Collected data entries ::
————————
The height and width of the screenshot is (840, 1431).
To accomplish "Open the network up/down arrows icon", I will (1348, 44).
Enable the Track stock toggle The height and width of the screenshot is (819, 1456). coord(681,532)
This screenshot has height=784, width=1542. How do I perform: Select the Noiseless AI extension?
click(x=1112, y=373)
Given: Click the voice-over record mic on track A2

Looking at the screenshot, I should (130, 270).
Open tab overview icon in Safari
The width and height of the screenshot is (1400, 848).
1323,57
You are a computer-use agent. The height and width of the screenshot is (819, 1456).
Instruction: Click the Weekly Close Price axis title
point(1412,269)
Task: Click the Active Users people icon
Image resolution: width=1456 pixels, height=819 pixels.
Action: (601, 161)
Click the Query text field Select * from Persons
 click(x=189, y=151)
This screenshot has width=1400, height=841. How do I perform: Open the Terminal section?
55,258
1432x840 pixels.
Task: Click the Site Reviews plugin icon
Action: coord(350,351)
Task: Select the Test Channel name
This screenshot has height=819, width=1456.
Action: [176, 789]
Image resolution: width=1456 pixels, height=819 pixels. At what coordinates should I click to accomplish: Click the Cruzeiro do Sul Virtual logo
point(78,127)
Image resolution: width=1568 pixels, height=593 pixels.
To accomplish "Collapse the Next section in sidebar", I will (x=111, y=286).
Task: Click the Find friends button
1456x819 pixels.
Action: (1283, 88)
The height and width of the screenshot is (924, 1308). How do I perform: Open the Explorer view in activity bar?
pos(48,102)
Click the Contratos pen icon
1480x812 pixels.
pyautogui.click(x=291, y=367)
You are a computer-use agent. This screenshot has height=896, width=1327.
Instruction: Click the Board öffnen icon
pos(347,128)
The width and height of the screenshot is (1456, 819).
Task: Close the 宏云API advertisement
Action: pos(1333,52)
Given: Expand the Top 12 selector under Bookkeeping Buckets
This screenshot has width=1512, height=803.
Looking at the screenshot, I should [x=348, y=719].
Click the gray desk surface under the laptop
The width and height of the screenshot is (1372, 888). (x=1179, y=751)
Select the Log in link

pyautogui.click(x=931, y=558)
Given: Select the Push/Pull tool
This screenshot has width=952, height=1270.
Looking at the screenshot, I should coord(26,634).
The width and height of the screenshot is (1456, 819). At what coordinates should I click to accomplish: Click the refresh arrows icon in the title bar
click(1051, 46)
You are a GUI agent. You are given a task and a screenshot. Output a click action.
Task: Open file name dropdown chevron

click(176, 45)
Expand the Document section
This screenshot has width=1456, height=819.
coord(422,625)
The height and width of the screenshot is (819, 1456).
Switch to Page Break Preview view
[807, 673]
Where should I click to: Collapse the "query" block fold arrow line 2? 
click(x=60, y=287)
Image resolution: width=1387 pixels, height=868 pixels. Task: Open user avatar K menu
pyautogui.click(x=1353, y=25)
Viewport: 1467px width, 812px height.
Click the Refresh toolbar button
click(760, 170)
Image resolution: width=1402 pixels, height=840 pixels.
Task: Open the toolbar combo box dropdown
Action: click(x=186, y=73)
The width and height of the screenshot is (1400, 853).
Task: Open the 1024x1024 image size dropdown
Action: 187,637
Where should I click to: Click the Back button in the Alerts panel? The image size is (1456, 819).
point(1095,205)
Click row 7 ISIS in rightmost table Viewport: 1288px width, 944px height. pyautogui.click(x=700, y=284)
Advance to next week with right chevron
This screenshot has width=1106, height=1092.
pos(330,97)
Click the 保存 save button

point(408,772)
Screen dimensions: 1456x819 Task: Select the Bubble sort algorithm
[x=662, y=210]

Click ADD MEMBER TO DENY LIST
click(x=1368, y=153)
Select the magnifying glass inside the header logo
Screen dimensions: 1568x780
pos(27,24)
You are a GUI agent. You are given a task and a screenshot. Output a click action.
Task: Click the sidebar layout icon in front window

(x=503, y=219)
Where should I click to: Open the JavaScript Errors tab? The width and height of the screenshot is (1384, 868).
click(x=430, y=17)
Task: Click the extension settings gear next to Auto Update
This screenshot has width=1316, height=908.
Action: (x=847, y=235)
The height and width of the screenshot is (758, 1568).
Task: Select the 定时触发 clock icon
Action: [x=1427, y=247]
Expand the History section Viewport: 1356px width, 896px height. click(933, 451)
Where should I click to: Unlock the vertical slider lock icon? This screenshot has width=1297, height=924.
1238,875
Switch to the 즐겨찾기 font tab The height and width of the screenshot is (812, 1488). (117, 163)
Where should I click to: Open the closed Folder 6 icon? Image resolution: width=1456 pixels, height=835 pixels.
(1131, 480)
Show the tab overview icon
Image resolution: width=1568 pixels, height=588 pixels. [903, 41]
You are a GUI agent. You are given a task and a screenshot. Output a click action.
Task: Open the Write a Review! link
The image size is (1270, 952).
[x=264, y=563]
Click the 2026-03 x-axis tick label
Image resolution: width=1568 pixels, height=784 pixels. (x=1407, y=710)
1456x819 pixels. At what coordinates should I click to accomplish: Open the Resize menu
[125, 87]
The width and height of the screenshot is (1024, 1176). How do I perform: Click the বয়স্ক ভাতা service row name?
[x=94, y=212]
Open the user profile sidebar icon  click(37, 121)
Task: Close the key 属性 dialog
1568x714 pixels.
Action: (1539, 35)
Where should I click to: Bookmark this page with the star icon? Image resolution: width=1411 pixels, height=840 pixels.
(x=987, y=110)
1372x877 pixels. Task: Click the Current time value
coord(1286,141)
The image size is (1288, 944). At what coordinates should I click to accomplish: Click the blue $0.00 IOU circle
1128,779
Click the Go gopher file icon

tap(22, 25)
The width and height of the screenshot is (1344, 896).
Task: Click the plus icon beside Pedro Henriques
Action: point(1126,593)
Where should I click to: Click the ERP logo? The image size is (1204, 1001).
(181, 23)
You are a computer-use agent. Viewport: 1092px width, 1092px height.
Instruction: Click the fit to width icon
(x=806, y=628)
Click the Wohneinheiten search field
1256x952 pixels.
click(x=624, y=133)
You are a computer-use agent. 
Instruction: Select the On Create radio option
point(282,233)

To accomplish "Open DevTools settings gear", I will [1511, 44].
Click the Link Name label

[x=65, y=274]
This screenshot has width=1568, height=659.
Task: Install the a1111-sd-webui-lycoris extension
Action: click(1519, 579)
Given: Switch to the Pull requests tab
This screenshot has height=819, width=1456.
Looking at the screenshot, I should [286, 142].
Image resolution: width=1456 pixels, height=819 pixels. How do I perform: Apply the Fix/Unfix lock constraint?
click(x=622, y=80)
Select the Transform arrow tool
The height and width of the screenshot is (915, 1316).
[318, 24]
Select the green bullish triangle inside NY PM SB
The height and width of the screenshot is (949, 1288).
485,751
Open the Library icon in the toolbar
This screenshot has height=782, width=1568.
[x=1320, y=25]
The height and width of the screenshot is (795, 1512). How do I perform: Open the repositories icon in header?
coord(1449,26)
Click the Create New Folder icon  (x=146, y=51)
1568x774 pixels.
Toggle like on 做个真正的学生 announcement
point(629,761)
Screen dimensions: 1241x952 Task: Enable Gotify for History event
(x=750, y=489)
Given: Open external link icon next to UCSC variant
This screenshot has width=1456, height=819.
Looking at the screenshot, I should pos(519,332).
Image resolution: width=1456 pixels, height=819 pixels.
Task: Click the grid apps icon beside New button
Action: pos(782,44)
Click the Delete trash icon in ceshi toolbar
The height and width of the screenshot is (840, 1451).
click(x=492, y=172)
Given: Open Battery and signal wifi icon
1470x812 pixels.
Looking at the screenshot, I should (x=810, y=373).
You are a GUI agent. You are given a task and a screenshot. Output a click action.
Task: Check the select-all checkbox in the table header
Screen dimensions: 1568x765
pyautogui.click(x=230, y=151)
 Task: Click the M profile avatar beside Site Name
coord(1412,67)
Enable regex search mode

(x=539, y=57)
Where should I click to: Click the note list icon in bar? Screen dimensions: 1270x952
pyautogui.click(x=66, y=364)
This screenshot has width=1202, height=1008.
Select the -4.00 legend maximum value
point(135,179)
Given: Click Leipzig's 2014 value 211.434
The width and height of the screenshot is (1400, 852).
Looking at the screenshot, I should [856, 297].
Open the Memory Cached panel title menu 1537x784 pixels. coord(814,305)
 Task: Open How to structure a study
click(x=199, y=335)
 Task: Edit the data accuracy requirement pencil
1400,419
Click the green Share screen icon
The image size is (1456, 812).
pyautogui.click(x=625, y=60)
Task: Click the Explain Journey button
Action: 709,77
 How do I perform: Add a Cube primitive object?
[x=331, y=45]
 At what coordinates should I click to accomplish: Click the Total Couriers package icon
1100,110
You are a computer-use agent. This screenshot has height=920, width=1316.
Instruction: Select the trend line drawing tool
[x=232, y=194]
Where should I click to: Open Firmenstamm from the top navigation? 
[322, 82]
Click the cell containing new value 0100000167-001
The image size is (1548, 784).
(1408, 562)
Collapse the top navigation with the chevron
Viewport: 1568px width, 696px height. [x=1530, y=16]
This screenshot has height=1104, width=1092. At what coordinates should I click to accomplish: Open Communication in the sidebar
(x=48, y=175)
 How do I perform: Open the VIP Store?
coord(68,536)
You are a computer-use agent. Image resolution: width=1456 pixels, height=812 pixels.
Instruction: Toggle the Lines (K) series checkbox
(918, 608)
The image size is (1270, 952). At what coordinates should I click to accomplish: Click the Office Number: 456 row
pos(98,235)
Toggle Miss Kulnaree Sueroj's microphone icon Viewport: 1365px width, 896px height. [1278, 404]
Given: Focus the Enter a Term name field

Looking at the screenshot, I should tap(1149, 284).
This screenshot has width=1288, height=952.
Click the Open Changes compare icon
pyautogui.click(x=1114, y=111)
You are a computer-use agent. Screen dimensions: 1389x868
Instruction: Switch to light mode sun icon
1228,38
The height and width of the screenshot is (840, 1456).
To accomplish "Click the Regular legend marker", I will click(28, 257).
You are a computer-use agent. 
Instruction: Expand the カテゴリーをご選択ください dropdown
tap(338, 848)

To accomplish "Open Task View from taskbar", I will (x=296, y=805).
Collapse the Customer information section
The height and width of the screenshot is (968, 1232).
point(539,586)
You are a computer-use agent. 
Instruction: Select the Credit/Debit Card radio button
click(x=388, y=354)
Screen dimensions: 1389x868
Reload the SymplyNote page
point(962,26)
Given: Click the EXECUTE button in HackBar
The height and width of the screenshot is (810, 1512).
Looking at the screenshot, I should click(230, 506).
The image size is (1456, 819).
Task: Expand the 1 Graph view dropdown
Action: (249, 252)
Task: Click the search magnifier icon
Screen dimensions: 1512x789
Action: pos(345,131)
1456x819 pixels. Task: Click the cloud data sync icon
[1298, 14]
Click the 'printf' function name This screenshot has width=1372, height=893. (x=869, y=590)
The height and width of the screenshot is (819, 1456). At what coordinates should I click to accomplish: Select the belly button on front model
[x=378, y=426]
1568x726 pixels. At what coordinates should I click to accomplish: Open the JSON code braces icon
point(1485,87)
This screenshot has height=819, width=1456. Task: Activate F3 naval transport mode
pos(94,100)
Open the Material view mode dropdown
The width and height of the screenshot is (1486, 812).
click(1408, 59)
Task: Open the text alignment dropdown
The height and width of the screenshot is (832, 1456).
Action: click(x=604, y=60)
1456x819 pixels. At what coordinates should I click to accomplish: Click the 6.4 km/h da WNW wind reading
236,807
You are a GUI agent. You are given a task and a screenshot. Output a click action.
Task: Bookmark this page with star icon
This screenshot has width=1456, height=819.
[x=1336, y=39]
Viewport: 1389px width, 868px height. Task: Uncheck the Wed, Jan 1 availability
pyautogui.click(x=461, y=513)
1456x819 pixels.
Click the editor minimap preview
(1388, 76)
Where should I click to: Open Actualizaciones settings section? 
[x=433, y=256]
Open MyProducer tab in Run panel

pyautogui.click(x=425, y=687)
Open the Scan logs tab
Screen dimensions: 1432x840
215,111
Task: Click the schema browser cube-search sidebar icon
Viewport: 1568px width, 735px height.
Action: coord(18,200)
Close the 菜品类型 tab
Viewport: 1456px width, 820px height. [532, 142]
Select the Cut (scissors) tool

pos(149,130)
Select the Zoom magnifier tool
————————
Task directions ::
Your answer should consist of the lines from the line with "The height and width of the screenshot is (915, 1316)." to the line with "Given: Open external" above, repeated exactly, both ends included.

Finished exercise ::
The height and width of the screenshot is (915, 1316).
[318, 24]
Select the green bullish triangle inside NY PM SB
The height and width of the screenshot is (949, 1288).
485,751
Open the Library icon in the toolbar
This screenshot has height=782, width=1568.
[x=1320, y=25]
The height and width of the screenshot is (795, 1512). How do I perform: Open the repositories icon in header?
coord(1449,26)
Click the Create New Folder icon  (x=146, y=51)
1568x774 pixels.
Toggle like on 做个真正的学生 announcement
point(629,761)
Screen dimensions: 1241x952 Task: Enable Gotify for History event
(x=750, y=489)
Given: Open external link icon next to UCSC variant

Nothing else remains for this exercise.